Solve $z^4+16=0$ where $z$ is a complex number

Question

The following exercise is related to complex numbers so $z$ is a complex number. Can you please check whether I solved correctly the exercise. $$z^4+16=0$$ $$z^4=16i^2$$ $$z^2=4i$$

I transformed the complex number $4i$ into the trigonometric form, and got:$$4(\cos(\pi +\pi k)+i\sin (\pi+\pi k))$$. So the result is:$$z=2\left[\cos{\left({\pi +\pi k \over 2}\right)}+i\sin\left ({\pi+\pi k\over 2}\right)\right]$$.

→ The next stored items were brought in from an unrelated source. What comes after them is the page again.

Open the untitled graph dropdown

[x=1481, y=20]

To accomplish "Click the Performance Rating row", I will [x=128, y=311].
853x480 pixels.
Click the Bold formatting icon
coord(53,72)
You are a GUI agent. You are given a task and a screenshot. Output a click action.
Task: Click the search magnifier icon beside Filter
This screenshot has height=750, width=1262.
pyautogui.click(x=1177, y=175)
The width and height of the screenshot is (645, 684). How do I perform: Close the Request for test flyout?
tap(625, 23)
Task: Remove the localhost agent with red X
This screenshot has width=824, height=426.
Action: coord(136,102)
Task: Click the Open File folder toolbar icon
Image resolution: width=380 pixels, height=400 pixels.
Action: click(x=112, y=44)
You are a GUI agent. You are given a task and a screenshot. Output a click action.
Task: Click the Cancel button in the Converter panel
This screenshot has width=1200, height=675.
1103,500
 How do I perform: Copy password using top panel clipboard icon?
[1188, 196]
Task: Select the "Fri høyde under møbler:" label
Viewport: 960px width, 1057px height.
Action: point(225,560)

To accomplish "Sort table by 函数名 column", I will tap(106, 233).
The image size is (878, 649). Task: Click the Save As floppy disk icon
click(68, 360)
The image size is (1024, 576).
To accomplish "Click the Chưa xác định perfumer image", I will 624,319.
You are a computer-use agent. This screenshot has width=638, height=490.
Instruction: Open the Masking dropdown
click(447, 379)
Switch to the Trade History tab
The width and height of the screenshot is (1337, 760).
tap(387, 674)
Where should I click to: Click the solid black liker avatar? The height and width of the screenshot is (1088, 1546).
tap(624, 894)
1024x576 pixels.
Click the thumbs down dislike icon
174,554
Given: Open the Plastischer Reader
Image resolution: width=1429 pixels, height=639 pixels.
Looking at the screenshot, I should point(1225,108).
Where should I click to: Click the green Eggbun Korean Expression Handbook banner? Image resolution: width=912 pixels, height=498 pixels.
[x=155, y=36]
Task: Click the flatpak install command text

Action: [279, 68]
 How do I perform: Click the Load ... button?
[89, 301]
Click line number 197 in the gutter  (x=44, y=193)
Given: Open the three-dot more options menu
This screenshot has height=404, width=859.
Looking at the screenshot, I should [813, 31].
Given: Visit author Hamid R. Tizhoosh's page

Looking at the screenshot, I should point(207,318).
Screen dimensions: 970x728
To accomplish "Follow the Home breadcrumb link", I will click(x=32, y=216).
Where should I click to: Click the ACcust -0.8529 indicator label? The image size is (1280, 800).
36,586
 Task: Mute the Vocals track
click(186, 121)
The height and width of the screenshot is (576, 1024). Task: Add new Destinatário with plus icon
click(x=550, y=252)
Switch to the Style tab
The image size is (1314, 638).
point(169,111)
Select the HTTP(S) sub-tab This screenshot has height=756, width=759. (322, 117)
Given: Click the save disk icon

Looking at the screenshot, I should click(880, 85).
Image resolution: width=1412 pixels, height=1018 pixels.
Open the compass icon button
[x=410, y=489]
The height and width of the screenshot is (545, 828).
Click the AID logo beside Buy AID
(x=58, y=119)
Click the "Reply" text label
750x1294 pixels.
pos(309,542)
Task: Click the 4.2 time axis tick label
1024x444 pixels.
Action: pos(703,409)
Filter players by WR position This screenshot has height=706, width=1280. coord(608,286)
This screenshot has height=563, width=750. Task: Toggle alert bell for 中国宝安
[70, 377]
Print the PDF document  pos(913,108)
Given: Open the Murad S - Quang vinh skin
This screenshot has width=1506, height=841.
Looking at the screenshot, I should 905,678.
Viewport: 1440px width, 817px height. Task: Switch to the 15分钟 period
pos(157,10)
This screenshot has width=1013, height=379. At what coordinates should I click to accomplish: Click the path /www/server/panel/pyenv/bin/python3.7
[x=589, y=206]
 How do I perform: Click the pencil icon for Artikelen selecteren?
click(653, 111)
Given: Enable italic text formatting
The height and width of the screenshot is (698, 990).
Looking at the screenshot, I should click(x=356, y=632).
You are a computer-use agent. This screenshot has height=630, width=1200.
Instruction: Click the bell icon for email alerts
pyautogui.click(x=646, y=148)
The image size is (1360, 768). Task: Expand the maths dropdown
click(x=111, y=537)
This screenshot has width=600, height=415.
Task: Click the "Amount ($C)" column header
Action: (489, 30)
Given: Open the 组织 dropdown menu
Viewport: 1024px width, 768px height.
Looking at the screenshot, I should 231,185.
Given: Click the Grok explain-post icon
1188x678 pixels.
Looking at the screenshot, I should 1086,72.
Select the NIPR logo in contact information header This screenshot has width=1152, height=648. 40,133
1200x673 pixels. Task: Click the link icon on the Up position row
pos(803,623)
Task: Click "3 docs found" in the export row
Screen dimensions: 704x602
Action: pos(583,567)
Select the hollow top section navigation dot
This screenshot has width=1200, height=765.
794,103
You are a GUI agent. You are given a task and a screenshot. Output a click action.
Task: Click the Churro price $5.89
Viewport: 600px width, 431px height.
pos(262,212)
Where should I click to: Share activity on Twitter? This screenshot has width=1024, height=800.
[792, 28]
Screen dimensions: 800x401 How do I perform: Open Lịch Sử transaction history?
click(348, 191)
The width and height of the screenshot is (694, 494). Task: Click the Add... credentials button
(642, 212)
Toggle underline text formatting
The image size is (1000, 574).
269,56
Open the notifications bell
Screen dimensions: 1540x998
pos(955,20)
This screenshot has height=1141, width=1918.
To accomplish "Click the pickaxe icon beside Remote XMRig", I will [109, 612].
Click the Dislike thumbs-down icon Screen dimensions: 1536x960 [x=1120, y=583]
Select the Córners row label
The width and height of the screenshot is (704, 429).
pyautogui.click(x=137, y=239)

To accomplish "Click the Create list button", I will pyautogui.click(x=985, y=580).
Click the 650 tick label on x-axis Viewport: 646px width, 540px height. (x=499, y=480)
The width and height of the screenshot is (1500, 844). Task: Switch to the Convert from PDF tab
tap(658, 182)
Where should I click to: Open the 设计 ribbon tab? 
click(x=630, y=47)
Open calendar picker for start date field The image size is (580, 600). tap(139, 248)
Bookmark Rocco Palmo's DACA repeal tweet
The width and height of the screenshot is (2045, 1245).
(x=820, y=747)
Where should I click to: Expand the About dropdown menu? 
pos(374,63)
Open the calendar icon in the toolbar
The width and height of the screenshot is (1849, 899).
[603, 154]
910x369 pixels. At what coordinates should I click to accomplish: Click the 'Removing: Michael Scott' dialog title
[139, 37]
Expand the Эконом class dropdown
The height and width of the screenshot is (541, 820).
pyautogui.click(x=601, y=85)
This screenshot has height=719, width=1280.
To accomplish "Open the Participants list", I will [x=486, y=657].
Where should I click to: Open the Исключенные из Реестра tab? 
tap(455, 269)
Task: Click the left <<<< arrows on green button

The only problem is that in my workbook the result is: $$z=2\left[\cos{\left({\pi +2\pi k \over 4}\right)}+i\sin\left ({\pi+2\pi k\over 4}\right)\right]$$

I hope you'll help me find the mistake. Thank you that you are reflecting over my exercise !

Answer 1

An alternate solution is to factor this way:

$$x^4+16 = (x^2+4)^2 - 8x^2 = (x^2+4+2\sqrt 2 x)(x^2+4-2\sqrt2 x)$$

And solve $x^2+2\sqrt2 x +4=0$ and $x^2-2\sqrt2 x +4=0$. This will give you the exact solutions:

$$x=\pm \sqrt 2 \pm i\sqrt 2$$

Answer 2

$$z^4=-16$$ How $-1=e^{i(\pi+2k\pi)}$: $$z^4=16 \exp\left(i(\pi+2k\pi)\right)$$ $$z=2 \exp\left(\frac{i(\pi+2k\pi)}{4}\right)$$

Answer 3

$$z^4+16=0<=>$$ $$z^4=-16<=>$$ $$z^4=|-16|e^{arg(-16)i}<=>$$ $$z^4=16e^{(\pi +2\pi k)i}<=>$$

(with k is the element of Z)

$$z=\left(16e^{(\pi +2\pi k)i}\right)^{\frac{1}{4}}<=>$$ $$z=2e^{\left(\frac{1}{4}\pi +\frac{1}{2}\pi k\right)i}$$

(with k goes from 0 to 3 -> k=0-3)